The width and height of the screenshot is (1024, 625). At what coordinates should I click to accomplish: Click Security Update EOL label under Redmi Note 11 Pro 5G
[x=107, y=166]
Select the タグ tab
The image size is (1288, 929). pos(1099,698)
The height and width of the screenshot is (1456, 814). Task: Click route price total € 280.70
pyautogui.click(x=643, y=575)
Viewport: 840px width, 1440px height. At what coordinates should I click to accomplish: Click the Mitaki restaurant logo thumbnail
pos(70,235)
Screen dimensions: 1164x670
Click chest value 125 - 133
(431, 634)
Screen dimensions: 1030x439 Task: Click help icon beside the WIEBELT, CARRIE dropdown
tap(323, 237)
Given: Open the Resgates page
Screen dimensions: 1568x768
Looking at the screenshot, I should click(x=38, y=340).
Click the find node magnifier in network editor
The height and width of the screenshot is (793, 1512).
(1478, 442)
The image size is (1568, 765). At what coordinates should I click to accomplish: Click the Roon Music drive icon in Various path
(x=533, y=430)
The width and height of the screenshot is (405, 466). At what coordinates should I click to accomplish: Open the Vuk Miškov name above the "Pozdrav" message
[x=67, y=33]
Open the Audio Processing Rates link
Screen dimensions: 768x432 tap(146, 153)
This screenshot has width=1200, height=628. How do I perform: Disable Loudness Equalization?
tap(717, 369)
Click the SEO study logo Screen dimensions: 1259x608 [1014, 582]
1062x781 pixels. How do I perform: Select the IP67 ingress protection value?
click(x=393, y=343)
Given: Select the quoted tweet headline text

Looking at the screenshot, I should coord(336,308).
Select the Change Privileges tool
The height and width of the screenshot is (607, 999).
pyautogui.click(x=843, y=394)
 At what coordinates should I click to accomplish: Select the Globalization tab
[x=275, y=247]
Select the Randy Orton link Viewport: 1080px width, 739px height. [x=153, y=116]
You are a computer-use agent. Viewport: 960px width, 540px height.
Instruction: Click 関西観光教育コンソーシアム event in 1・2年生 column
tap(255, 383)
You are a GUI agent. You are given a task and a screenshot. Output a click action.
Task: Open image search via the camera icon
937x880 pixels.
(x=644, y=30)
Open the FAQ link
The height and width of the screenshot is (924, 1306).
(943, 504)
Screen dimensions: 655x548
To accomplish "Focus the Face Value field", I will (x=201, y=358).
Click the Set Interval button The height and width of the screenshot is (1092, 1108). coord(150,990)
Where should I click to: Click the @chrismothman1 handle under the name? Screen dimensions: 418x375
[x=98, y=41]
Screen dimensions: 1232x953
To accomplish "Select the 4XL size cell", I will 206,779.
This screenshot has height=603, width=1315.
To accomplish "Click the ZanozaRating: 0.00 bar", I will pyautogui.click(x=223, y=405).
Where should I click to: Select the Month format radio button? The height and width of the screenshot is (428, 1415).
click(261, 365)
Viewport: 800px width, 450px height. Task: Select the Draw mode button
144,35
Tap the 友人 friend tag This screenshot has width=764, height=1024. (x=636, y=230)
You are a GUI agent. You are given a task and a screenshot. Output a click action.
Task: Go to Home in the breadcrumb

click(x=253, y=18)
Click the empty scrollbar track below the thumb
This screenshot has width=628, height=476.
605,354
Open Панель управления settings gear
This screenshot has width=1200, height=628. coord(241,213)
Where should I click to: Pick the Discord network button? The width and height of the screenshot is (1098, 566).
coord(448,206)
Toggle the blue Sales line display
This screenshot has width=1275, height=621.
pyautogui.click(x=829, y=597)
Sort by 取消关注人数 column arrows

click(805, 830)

■ **AIM OF THE TASK**:
Your output must be an exact copy of every entry.

■ **EXERCISE ANSWER**:
The width and height of the screenshot is (1024, 625). At what coordinates should I click to accomplish: Click Security Update EOL label under Redmi Note 11 Pro 5G
[x=107, y=166]
Select the タグ tab
The image size is (1288, 929). pos(1099,698)
The height and width of the screenshot is (1456, 814). Task: Click route price total € 280.70
pyautogui.click(x=643, y=575)
Viewport: 840px width, 1440px height. At what coordinates should I click to accomplish: Click the Mitaki restaurant logo thumbnail
pos(70,235)
Screen dimensions: 1164x670
Click chest value 125 - 133
(431, 634)
Screen dimensions: 1030x439 Task: Click help icon beside the WIEBELT, CARRIE dropdown
tap(323, 237)
Given: Open the Resgates page
Screen dimensions: 1568x768
Looking at the screenshot, I should click(x=38, y=340).
Click the find node magnifier in network editor
The height and width of the screenshot is (793, 1512).
(1478, 442)
The image size is (1568, 765). At what coordinates should I click to accomplish: Click the Roon Music drive icon in Various path
(x=533, y=430)
The width and height of the screenshot is (405, 466). At what coordinates should I click to accomplish: Open the Vuk Miškov name above the "Pozdrav" message
[x=67, y=33]
Open the Audio Processing Rates link
Screen dimensions: 768x432 tap(146, 153)
This screenshot has width=1200, height=628. How do I perform: Disable Loudness Equalization?
tap(717, 369)
Click the SEO study logo Screen dimensions: 1259x608 [1014, 582]
1062x781 pixels. How do I perform: Select the IP67 ingress protection value?
click(x=393, y=343)
Given: Select the quoted tweet headline text

Looking at the screenshot, I should coord(336,308).
Select the Change Privileges tool
The height and width of the screenshot is (607, 999).
pyautogui.click(x=843, y=394)
 At what coordinates should I click to accomplish: Select the Globalization tab
[x=275, y=247]
Select the Randy Orton link Viewport: 1080px width, 739px height. [x=153, y=116]
You are a computer-use agent. Viewport: 960px width, 540px height.
Instruction: Click 関西観光教育コンソーシアム event in 1・2年生 column
tap(255, 383)
You are a GUI agent. You are given a task and a screenshot. Output a click action.
Task: Open image search via the camera icon
937x880 pixels.
(x=644, y=30)
Open the FAQ link
The height and width of the screenshot is (924, 1306).
(943, 504)
Screen dimensions: 655x548
To accomplish "Focus the Face Value field", I will (x=201, y=358).
Click the Set Interval button The height and width of the screenshot is (1092, 1108). coord(150,990)
Where should I click to: Click the @chrismothman1 handle under the name? Screen dimensions: 418x375
[x=98, y=41]
Screen dimensions: 1232x953
To accomplish "Select the 4XL size cell", I will 206,779.
This screenshot has height=603, width=1315.
To accomplish "Click the ZanozaRating: 0.00 bar", I will pyautogui.click(x=223, y=405).
Where should I click to: Select the Month format radio button? The height and width of the screenshot is (428, 1415).
click(261, 365)
Viewport: 800px width, 450px height. Task: Select the Draw mode button
144,35
Tap the 友人 friend tag This screenshot has width=764, height=1024. (x=636, y=230)
You are a GUI agent. You are given a task and a screenshot. Output a click action.
Task: Go to Home in the breadcrumb

click(x=253, y=18)
Click the empty scrollbar track below the thumb
This screenshot has width=628, height=476.
605,354
Open Панель управления settings gear
This screenshot has width=1200, height=628. coord(241,213)
Where should I click to: Pick the Discord network button? The width and height of the screenshot is (1098, 566).
coord(448,206)
Toggle the blue Sales line display
This screenshot has width=1275, height=621.
pyautogui.click(x=829, y=597)
Sort by 取消关注人数 column arrows

click(805, 830)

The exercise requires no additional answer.